Generally the evidence provided for the AAH is equally well accounted for by land-based adaptations without needing to posit an aquatic phase of human development. In addition, the AAH is contradictory in several places; the AAH theorizes humans developed some unique skin features due to adaptation to water, but other features emerged after leaving the habitat, and the specialization that is hypothesized for an aquatic life are uneven, with humans lacking many truly specialized features of aquatic species (such as head shape, repositioned nostrils and streamlining of the body). Parallels made by proponents of the AAH between humans and the proboscis monkey, which shows mainly behavioral adaptations to a water-based habitat, contradicts any claims of anatomical evidence for the hypothesis.[9] Many species of modern primates demonstrate some sort of aquatic behaviors (such as swimming, wading or diving) and use of aquatic environments (for thermoregulation, display behavior, range, diet and predation) but many do not display the traits posited by AAH, suggesting the traits listed above facilitate aquatic behavior rather than evolving as a result of it.[51]

Reception

The AAH has received little serious scrutiny from mainstream paleoanthropologists[52] and has been met with significant skepticism.[53] The AAH is thought by some anthropologists to be accepted readily by popular audiences, students and non-specialist scholars because of its simplicity.[9] In 1987 a symposium was held in Valkenburg, the Netherlands, titled "Aquatic Ape: Fact or fiction?", which published its proceedings in 1991.[54] The chief editor summarized the results of the symposium as failing to support the idea that human ancestors were aquatic, but there is also some evidence that they may have swum and fed in inland lakes and rivers with the result that modern humans can enjoy brief periods of time spent in the water.[55] The results of the conference were reported in the anthropological press as having rejected the hypothesis.[9] A review of Morgan's book The Scars of Evolution stated that it did not address the central questions of anthropology – how the human and chimpanzee gene lines diverged – which was why it was ignored by the scholarly community. The review also stated that Morgan ignored the fossil record and skirted the absence of evidence that australopithecine underwent any adaptations to water, making the hypothesis impossible to validate from fossils.[30]

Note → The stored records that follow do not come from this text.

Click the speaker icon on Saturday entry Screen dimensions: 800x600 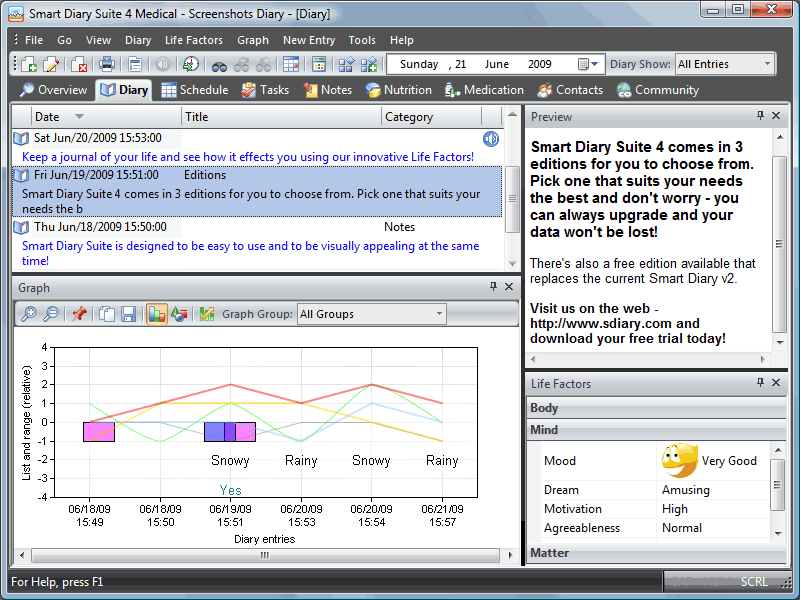[491, 138]
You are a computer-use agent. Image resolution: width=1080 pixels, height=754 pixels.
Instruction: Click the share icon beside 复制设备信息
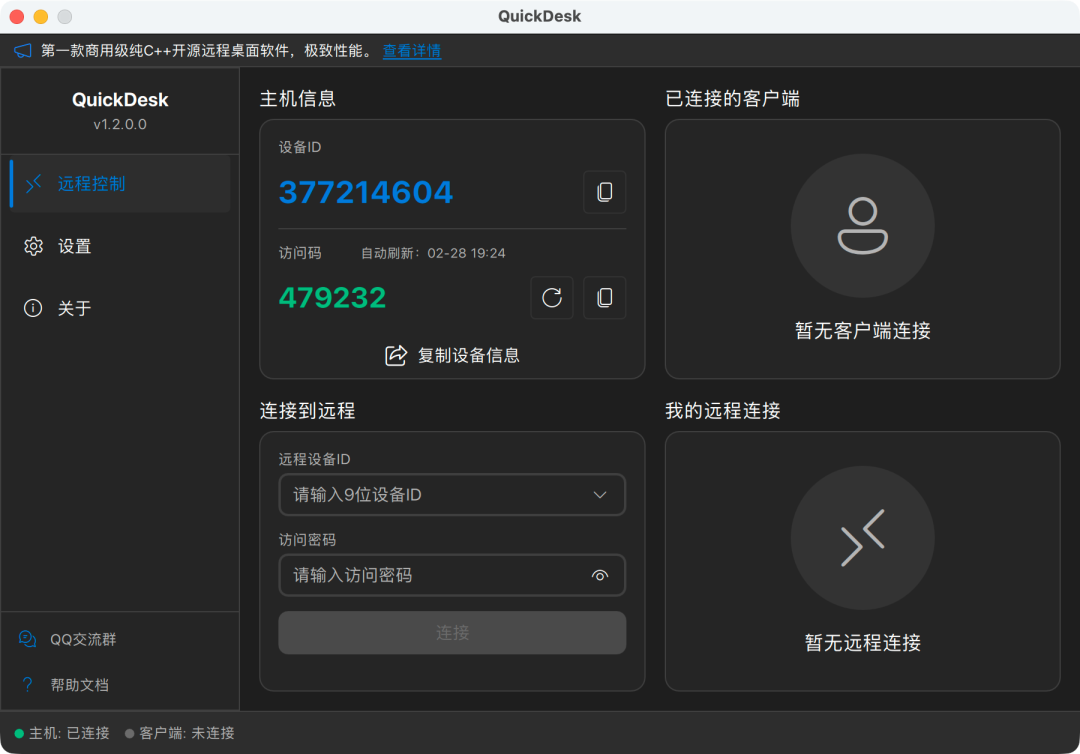click(x=397, y=355)
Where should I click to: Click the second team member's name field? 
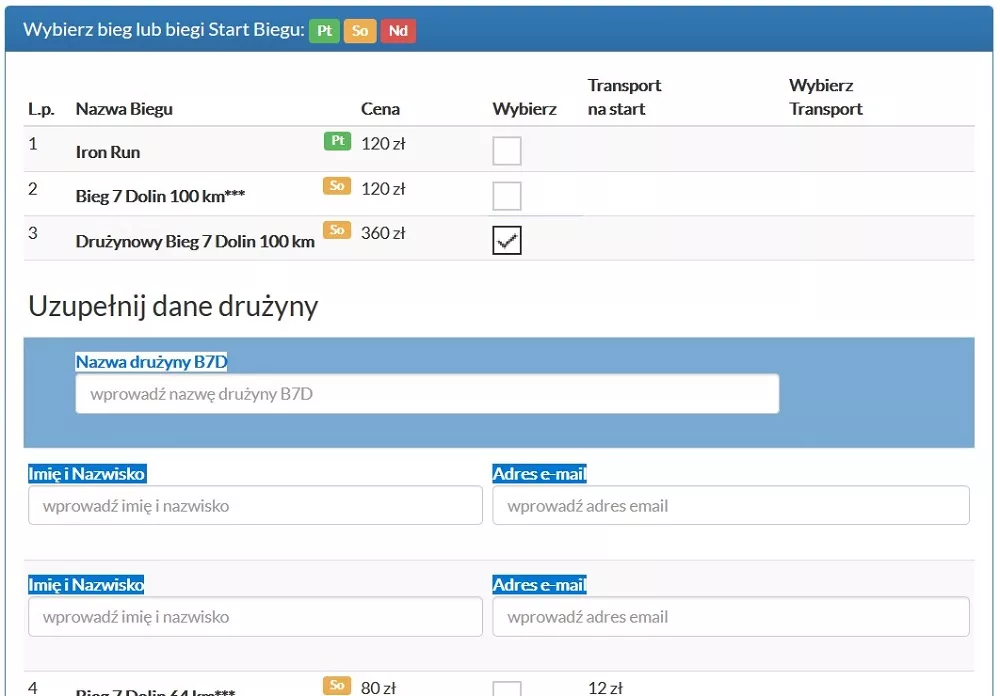pyautogui.click(x=255, y=617)
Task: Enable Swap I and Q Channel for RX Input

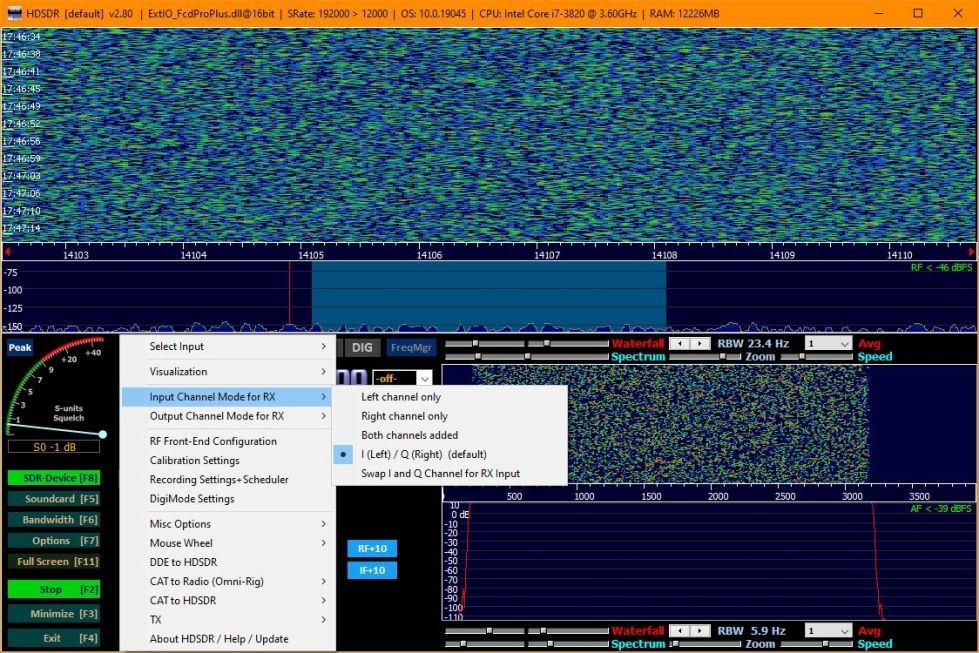Action: [x=440, y=473]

Morgan has claimed the AAH was rejected for a variety of reasons unrelated to its explanatory power: old academics were protecting their careers, sexism on the part of male researchers, and her status as a non-academic intruding on academic debates. Despite modifications to the hypothesis and occasional forays into scientific conferences, the AAH has neither been accepted as a mainstream theory nor managed to venture a genuine challenge to orthodox theories of human evolution.[56] However, anthropologist Colin Groves has stated that Morgan's theories are sophisticated enough that they should be taken seriously as a possible explanation for bipedalism.[57]

The appeal of the hypothesis has been explained in several ways:[9]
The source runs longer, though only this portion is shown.